Assim que chegam a Coumboscuro, os peregrinos são recebidos por uma grande festa, com tendas e celeiros montados como alojamento temporário.

Embora o declínio populacional tenha continuado a atormentar a vila, seus moradores, agora mais conscientes de suas raízes, desenvolveram uma ligação primitiva com sua cidade natal.

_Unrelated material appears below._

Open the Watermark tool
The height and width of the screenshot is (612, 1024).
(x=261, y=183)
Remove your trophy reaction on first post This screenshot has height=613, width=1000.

Hoje, muitos veem Coumboscuro como o berço do microcosmo provençal.

Mapa da região de vilarejo que não fala italiano e fica na Itália / Reprodução/CNN

Língua ameaçada

“Após o renascimento cultural, as marcenarias agora vendem peças artesanais tradicionais provençais e as fazendas floresceram novamente, cultivando batatas, cidra de maçã, castanhas e fazendo bebidas à base de ervas”, diz Davide Arnoedo, que dirige o Museu Etnográfico Coumboscuro e o centro de estudos provençais.

“Estudiosos, intelectuais e artistas se reúnem aqui para exposições de arte e conferências para discutir nossa rica herança”.

Após campanhas de conscientização da comunidade local, a Itália reconheceu oficialmente a existência da minoria occitana em 1999, e o provençal agora é protegido pela lei nacional.

O provençal, no entanto, continua sendo uma língua ameaçada de extinção no futuro, e foi inscrito no Atlas das Línguas Mundiais Ameaçadas, da Unesco, em 2010.

“Este é um dos poucos vales do mundo onde nossa língua sobrevive”, acrescenta Arneodo, que também é tio de Garrone e filho de Sergio Arneodo.

“No passado, era uma língua lírica e literária falada por menestréis da corte que depois caiu no esquecimento, mas aqui, graças aos esforços de meu pai, os jovens recuperaram a herança de seus ancestrais e muitos decidiram ficar”.

Herança rica

Bruxas e xamãs desempenham um papel enorme no mundo provençal, assim como a boa comida alpina, e definitivamente há uma vibração mágica em Coumboscuro.

De fato, a lenda diz que vários moradores locais foram dotados do poder de curar ossos quebrados e tornozelos torcidos.

Alguns até acreditam que os bosques são habitados por fadas e faunos chamados Sarvan, que não apenas ensinaram os habitantes locais a fazer manteiga, bem como queijo Toma e Castelmagno, mas aparentemente também pregam peças nos agricultores roubando o leite fresco e sacos cheio de nozes.

Todos os anos, Coumboscuro realiza o Boucoun de Saber, ou “pedaços de conhecimento”, uma feira de comida popular que mostra as principais iguarias alpinas de origem provençal.

Quanto à culinária local, algumas receitas tradicionais incluem o La Mato, ou “o louco”, composto por arroz, especiarias e alho-poró, além de batatas defumadas bodi en balo, que são aquecidas na lareira em um ritual antigo.

Aioli, um molho mediterrâneo à base de alho, é popular como acompanhamento de pratos clássicos. Dandeirols – um maccheroni caseiro servido com chantilly e nozes – são outro destaque.